## Données affichées:
-------------------------
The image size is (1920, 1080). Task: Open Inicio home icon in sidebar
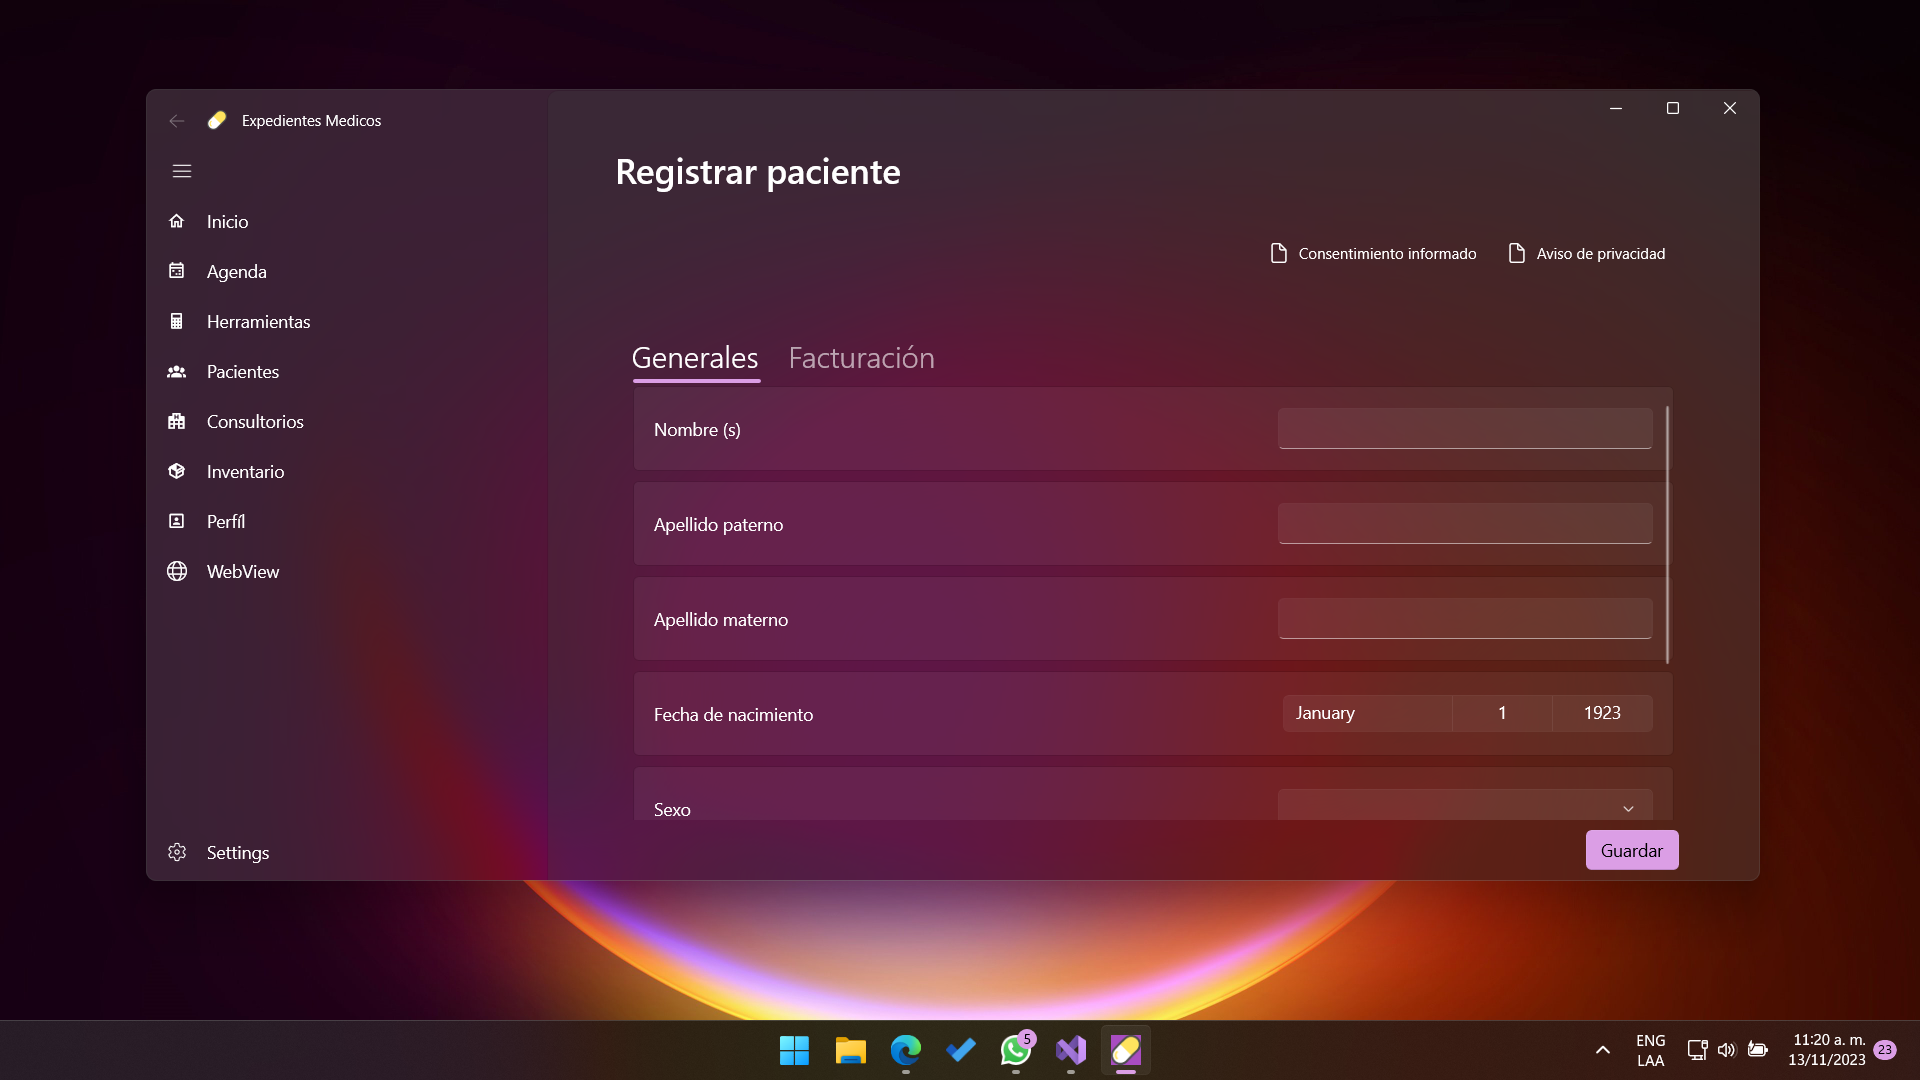[x=177, y=221]
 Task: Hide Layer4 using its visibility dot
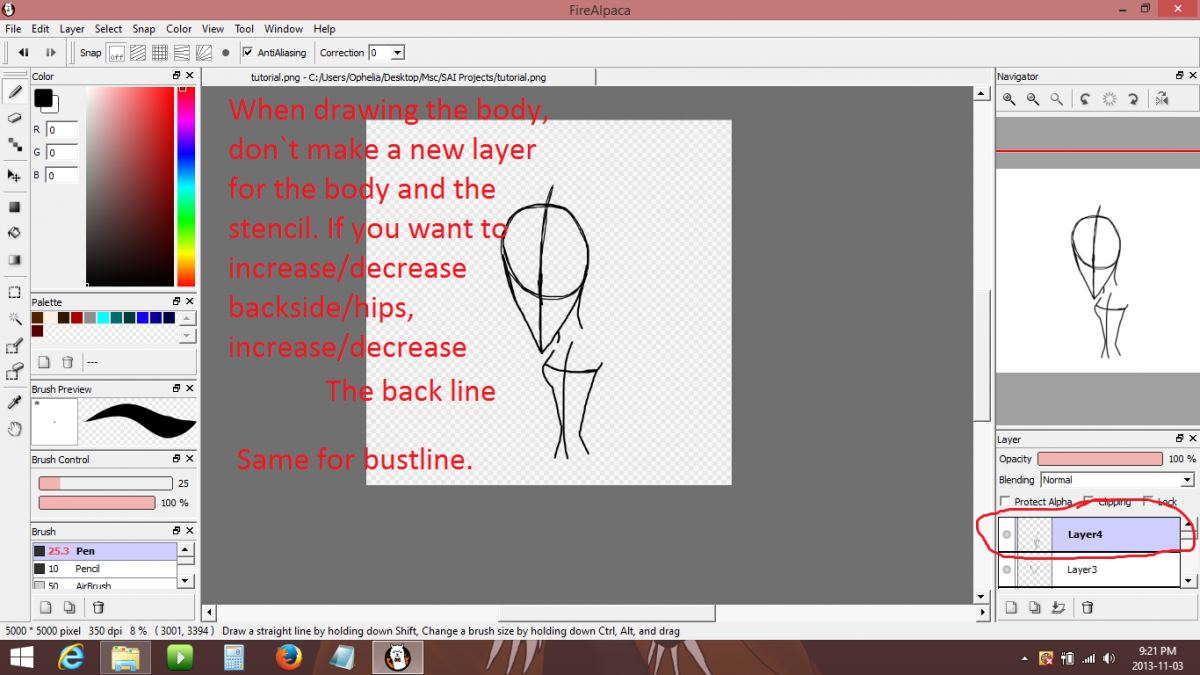point(1007,535)
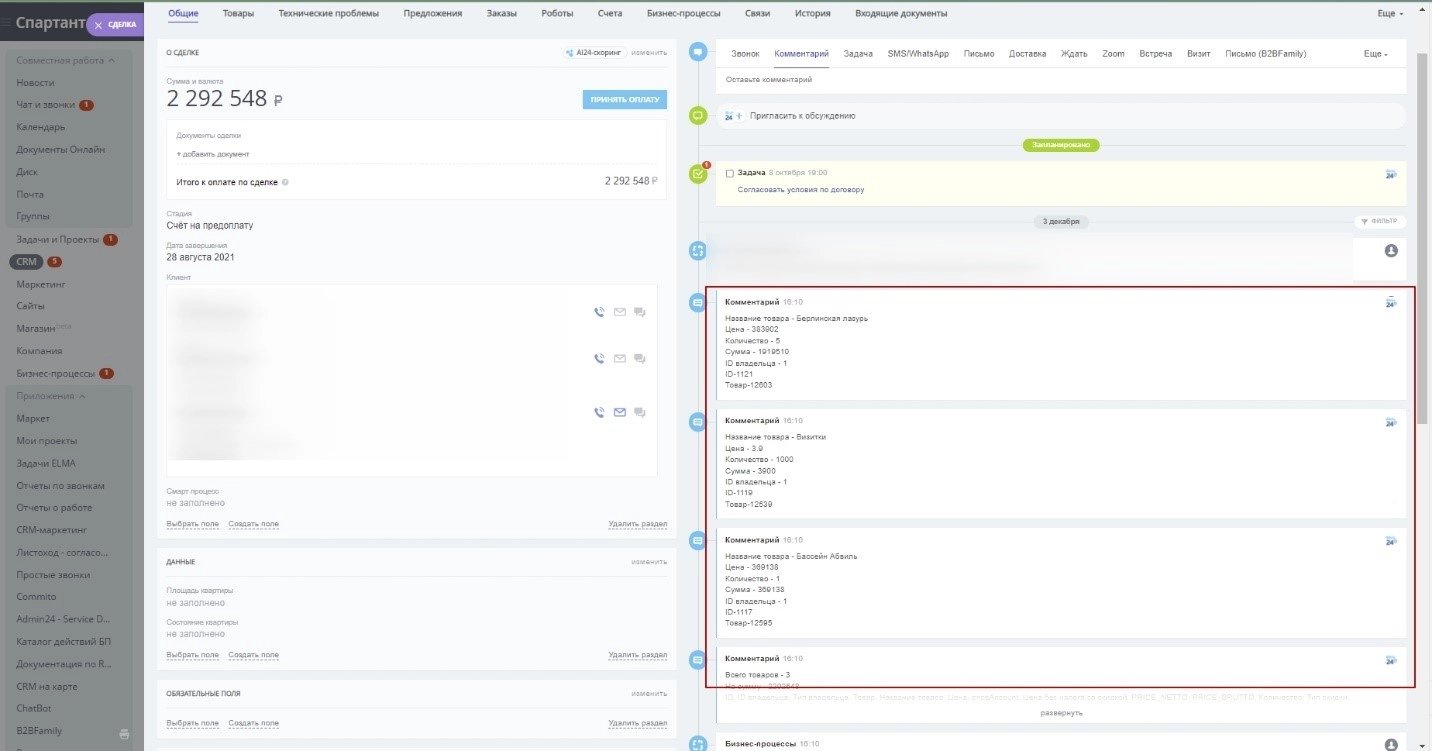This screenshot has height=751, width=1432.
Task: Click the print icon beside B2BFamily in sidebar
Action: click(125, 734)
-------------------------
## À faire:
Recopiez sans rien changer chaque ligne des données ci-dessus, en laissant les images de côté.

## Réponse:
The image size is (1920, 1080). Task: Open Inicio home icon in sidebar
[x=177, y=221]
 Task: Hide Layer4 using its visibility dot
point(1007,535)
This screenshot has height=751, width=1432.
Task: Click the print icon beside B2BFamily in sidebar
Action: click(125, 734)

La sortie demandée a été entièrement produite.